**Exercise description**
Every line in the data below that includes "Copy" belongs in the answer, copied as it stands.

*** Data for review Section Begins ***

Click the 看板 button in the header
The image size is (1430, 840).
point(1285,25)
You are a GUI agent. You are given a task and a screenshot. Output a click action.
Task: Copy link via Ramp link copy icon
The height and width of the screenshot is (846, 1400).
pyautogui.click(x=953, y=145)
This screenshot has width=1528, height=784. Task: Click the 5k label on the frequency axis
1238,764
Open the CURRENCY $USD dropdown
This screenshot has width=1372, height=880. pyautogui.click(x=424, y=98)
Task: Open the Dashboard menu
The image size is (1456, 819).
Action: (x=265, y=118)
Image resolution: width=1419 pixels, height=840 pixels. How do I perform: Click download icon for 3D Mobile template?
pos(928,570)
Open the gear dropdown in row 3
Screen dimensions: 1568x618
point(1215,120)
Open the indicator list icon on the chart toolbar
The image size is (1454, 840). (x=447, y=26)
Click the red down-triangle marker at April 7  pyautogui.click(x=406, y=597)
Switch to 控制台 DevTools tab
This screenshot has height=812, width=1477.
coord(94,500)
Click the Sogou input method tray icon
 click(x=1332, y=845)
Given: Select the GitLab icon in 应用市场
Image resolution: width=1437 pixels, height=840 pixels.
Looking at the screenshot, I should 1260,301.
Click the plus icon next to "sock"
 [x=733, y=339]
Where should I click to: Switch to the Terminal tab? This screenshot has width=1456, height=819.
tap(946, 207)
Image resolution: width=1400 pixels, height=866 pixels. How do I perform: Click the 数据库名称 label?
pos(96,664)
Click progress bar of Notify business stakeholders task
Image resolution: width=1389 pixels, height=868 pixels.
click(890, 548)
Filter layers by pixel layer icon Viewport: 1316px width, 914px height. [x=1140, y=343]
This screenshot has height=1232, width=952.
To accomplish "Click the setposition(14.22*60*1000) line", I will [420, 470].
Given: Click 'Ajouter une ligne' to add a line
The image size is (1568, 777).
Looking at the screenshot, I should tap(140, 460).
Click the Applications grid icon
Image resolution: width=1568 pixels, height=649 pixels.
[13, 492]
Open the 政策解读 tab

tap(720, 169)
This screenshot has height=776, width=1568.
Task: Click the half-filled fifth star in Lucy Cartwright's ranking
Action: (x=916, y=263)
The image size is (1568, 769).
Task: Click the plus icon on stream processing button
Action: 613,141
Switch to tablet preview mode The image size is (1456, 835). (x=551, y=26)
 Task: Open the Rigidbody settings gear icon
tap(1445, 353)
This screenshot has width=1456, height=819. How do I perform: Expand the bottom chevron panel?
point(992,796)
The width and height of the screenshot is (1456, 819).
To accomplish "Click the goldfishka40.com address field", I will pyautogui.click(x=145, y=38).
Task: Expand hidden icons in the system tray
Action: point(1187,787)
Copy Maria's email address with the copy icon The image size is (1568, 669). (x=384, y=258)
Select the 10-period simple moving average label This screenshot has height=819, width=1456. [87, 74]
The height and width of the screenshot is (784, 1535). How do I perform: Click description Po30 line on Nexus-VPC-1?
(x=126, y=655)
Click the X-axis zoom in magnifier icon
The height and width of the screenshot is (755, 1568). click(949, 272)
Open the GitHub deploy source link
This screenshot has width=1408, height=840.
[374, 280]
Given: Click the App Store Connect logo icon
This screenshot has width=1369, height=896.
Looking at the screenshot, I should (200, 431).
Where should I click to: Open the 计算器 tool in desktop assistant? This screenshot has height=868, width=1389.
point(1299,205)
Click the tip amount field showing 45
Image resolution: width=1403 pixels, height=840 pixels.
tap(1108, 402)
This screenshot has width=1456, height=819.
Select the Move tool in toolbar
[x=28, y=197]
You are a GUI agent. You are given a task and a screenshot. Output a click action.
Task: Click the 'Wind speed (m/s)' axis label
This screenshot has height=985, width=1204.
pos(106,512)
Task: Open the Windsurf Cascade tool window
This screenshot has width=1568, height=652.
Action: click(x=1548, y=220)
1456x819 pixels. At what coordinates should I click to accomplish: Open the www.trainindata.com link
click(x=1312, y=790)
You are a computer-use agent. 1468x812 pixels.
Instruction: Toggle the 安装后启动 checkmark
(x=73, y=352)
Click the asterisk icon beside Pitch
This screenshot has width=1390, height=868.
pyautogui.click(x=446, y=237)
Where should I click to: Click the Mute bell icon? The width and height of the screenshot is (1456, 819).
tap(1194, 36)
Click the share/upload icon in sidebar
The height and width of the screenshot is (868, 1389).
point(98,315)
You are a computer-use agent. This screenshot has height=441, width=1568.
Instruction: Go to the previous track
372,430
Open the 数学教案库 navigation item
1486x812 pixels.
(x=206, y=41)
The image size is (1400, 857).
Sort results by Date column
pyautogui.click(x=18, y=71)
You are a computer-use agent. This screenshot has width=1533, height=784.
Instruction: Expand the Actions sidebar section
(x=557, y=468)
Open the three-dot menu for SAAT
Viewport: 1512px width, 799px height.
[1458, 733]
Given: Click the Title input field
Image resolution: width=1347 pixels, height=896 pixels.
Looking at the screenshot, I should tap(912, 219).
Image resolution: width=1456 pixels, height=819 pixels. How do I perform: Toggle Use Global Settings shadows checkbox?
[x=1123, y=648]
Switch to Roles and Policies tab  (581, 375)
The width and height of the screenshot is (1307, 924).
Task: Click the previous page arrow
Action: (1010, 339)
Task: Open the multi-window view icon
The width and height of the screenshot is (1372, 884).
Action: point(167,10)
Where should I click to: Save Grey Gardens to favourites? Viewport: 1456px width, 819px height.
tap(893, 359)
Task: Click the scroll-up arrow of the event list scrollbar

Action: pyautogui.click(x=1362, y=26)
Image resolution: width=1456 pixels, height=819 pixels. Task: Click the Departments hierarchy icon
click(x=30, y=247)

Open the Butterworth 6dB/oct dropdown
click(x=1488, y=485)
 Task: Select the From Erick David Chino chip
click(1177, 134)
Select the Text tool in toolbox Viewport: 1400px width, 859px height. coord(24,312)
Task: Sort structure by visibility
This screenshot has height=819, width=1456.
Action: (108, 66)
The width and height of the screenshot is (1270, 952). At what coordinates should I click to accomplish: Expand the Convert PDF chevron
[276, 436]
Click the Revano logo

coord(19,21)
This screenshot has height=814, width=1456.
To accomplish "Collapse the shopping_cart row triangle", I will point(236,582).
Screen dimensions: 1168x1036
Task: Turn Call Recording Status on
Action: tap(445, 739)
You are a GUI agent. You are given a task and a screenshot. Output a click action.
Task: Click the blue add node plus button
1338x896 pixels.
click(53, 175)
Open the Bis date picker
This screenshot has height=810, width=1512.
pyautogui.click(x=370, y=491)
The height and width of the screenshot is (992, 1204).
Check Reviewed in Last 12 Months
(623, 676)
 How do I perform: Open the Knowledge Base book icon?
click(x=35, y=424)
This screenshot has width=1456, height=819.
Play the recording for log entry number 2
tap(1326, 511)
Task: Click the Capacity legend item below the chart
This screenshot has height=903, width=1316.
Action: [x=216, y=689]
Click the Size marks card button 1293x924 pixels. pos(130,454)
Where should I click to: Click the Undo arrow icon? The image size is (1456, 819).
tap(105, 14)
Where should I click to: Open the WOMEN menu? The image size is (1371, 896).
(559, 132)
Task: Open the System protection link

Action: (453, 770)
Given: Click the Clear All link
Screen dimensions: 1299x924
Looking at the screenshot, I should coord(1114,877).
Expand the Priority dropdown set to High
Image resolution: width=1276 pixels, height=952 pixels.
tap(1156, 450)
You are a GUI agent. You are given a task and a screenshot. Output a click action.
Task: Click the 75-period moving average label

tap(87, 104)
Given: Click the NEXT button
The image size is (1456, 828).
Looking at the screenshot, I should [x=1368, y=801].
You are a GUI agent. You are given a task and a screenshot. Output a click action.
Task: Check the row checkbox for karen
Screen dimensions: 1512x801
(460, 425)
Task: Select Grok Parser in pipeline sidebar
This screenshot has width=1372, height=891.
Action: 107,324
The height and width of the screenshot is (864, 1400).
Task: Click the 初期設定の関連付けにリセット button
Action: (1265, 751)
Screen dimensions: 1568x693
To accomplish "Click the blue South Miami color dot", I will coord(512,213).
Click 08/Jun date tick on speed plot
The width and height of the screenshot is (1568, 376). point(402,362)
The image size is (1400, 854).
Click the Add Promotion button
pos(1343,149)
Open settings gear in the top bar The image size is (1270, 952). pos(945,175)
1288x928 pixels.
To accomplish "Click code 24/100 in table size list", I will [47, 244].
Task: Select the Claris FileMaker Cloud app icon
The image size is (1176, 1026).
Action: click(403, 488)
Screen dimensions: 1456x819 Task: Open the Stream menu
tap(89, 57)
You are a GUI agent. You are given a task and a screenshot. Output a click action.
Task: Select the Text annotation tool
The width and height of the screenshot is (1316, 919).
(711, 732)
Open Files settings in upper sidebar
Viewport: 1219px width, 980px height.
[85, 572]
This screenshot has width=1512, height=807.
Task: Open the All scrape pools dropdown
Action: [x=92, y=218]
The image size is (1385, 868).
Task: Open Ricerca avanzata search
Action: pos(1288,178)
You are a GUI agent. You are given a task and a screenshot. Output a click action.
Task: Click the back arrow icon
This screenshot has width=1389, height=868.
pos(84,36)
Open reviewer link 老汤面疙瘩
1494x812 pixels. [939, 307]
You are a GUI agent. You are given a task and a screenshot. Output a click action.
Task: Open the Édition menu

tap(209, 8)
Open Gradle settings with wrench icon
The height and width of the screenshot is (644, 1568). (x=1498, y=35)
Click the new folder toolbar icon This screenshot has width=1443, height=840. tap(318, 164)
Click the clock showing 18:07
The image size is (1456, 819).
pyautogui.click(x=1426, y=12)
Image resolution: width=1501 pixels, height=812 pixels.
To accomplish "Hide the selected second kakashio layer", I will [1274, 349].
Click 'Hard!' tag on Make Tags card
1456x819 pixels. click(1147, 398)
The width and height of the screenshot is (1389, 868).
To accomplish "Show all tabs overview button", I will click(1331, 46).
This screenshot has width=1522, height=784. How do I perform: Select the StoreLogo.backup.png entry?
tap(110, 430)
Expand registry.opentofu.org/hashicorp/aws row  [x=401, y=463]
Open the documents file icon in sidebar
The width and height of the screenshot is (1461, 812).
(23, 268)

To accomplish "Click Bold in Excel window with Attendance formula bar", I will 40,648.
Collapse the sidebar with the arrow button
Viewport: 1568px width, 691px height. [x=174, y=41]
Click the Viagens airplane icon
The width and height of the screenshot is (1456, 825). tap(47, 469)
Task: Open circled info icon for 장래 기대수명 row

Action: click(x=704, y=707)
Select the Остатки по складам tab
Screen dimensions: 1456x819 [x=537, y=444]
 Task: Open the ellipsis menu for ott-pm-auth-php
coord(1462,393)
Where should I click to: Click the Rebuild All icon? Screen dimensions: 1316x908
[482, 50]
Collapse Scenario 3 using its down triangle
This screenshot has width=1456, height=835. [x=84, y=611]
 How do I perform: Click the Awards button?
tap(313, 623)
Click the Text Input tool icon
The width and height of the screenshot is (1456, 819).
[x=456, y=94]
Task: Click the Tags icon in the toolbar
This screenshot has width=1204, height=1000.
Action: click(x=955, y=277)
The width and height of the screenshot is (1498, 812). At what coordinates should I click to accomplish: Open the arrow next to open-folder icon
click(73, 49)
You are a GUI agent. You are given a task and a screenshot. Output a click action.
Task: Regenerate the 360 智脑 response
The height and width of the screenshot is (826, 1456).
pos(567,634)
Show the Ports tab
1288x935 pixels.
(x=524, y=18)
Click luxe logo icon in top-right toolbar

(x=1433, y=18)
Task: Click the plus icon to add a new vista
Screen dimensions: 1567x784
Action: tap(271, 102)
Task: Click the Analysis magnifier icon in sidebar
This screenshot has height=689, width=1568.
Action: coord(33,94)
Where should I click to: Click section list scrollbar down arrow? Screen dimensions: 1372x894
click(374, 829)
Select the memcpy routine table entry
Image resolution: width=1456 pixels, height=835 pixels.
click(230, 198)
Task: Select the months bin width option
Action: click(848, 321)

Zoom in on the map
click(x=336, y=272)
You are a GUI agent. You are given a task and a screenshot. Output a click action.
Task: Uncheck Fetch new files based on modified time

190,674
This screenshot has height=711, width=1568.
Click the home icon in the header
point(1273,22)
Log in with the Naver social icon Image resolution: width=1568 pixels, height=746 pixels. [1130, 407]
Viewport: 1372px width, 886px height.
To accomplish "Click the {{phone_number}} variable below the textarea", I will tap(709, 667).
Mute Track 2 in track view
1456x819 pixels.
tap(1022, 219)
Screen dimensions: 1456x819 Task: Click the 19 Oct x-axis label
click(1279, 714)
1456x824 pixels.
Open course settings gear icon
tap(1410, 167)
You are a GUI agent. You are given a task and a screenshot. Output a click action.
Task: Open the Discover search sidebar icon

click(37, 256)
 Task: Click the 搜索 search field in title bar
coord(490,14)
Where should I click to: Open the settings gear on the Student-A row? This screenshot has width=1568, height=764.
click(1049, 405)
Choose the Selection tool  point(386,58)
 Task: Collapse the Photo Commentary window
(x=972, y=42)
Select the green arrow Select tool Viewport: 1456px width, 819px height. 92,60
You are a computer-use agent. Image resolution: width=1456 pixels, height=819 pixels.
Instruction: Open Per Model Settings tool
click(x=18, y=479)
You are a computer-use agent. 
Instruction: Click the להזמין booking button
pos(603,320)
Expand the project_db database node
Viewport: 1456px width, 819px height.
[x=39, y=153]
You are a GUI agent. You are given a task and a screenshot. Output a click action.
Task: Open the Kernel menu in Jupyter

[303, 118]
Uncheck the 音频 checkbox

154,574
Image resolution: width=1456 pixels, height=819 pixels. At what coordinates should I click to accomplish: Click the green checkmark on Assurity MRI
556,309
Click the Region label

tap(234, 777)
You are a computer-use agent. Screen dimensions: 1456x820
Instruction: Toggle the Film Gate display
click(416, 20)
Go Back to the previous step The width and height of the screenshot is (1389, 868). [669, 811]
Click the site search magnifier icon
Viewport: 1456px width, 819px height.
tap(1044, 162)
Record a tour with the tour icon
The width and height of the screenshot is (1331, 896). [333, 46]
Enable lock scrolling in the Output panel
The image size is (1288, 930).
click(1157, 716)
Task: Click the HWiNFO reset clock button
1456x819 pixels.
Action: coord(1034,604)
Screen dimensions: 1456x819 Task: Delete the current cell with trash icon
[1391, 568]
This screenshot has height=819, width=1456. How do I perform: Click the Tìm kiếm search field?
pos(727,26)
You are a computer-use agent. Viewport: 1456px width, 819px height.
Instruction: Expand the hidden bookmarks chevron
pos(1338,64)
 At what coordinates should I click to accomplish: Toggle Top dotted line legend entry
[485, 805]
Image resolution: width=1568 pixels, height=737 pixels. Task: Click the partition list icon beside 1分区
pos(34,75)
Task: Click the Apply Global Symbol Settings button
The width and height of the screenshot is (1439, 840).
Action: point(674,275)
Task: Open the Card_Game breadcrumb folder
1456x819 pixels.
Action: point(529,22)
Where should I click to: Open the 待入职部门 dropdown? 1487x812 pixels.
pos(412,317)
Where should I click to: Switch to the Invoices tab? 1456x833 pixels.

*** Data for review Section Ends ***

**Answer section**
Task: Copy link via Ramp link copy icon
Copy Maria's email address with the copy icon The image size is (1568, 669). (x=384, y=258)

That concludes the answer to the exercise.